Unfortunately, closures are not directly accessible in Java. Instead, I had to generate wrapper classes that wrapped methods representing the closure. In addition, because of the lack of match statements in Java, I used the visitor pattern to traverse the AST.
Testing and Profiling
After unit testing the validation engine on small graphs and simple ontologies, I moved on to a real life error-riddled data set. The graph in the data set had 53,377 nodes and 53,960 edges. When I initially tried to validate this graph, the JVM exploded. Even with 2GB of memory, the JVM still did not have enough heap space to validate this graph in half an hour. After profiling, I discovered that over a hundred million Strings were being generated by error messages for failed validation. As a result, I made several changes to make the validator more memory efficient: I used the flyweight pattern when allocating space for environment variables, node and edge types, and I lazily generated the error messages, only creating them when necessary.
This solved the memory problem. However, the run-time of the validation algorithm was still horrible. Each nesting level of a for all and exists statement added a factor of V to the asymptotic run-time (where V is the number of vertices).
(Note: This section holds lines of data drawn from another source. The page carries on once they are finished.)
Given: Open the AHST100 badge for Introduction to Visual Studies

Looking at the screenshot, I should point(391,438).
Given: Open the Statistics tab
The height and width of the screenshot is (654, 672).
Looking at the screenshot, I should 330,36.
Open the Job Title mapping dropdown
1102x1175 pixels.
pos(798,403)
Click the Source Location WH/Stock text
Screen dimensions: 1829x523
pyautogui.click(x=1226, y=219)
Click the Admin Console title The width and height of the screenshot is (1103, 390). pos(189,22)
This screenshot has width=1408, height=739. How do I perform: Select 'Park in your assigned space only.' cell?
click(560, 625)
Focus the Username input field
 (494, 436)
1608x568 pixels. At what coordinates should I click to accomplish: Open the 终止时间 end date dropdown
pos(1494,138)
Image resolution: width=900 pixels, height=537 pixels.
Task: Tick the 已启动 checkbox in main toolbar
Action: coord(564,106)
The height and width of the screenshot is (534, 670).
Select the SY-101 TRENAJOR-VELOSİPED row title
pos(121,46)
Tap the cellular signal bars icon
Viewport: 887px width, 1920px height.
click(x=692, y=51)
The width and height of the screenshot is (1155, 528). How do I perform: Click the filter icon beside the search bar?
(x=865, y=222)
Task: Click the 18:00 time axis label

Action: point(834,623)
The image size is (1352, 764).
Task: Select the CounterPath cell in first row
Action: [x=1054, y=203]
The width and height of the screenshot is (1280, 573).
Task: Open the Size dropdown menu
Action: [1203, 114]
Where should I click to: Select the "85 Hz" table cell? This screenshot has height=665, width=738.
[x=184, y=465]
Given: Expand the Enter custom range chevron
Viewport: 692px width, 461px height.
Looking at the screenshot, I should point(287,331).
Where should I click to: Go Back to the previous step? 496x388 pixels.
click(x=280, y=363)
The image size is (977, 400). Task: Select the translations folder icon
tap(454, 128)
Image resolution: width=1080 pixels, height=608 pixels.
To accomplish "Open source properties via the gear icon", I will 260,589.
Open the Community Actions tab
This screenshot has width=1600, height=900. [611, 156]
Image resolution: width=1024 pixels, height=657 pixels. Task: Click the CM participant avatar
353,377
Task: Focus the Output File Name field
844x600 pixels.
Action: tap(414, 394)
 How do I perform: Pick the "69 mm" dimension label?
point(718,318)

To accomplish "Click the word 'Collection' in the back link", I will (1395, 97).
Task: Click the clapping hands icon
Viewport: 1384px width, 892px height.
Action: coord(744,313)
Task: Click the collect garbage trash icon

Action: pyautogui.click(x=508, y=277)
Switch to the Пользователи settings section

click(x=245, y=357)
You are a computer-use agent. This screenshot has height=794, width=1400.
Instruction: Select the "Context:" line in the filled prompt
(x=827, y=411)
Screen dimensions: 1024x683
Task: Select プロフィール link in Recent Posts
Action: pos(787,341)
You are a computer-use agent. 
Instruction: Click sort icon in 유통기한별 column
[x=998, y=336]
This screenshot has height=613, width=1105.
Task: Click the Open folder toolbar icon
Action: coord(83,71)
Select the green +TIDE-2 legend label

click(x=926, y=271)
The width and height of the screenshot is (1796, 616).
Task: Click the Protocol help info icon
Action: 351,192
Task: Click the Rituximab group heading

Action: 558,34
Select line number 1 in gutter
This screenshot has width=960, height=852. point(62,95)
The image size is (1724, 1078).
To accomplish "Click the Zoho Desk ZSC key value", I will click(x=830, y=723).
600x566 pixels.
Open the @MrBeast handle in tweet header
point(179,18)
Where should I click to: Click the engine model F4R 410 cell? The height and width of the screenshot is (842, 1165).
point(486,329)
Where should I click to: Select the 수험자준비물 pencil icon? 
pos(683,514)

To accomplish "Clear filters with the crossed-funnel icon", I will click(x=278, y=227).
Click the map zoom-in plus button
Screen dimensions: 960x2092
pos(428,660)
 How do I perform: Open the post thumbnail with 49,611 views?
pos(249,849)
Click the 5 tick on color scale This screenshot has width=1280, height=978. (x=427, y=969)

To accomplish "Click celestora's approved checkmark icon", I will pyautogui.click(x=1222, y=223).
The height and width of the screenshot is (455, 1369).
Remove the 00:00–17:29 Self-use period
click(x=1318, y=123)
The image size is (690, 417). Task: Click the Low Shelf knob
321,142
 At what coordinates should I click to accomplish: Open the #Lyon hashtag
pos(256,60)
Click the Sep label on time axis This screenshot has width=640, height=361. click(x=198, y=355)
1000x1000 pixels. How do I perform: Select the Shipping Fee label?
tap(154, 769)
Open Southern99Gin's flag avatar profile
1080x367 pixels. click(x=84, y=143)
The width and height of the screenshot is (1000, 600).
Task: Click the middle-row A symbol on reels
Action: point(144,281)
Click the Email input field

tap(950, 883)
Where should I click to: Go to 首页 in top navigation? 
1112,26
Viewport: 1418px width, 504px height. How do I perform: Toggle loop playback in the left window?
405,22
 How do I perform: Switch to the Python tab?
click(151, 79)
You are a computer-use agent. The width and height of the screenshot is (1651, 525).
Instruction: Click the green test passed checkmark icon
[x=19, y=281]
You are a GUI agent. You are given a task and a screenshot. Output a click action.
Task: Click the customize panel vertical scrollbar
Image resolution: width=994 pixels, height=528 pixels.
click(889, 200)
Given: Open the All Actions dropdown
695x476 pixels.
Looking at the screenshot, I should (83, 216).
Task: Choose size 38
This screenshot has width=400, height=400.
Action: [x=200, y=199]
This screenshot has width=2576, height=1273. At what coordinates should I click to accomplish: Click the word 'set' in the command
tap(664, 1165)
For example, if an ontology had three nested for all statements, the run-time would be O(V^3). Fortunately, since edges could only connect two vertices (unlike in a hypergraph), I could optimize the exists statement to only check in the neighboring set of the current node. With this optimization, exists statements no longer multiplied the computational complexity. As a result of these memory and time optimizations, the run-time for the 50,000+ node data set went from 30+ minutes to less than 4 seconds. Changing the run-time from V^2 to V makes such a big difference!
Looking Back, and Next Steps
It’s a rare opportunity to go back and rebuild old projects from scratch. It’s an even rarer opportunity to get complete freedom (as an intern) to design a central component of the company’s system. At Knewton, I was fortunate to have both opportunities. Knewton tasked me with rebuilding the graph validation engine, and I had complete freedom to design the project however I wished. Even more remarkable–this project allowed me to to work at a scale (50,000+ nodes!) that I would rarely ever touch at school.
There are several things that in retrospect I would have done differently. The lack of functional language features in Java made it difficult to implement the validation algorithm. As a result, if I were to redo the project, I would probably implement it in Scala. Using Scala’s interoperability with Java and its functional language features (especially the ability to create closures and use case classes) would have made the implementation easier to write and more concise. Furthermore, there are many optimizations I could have implemented to make the validation engine faster: I could have used properties of second-order logic to transform quantifier and logic statements into equivalent statements with a faster run-time, and I could have parallelized the algorithm to make use of concurrency. But this is pretty good for working just two and a half weeks!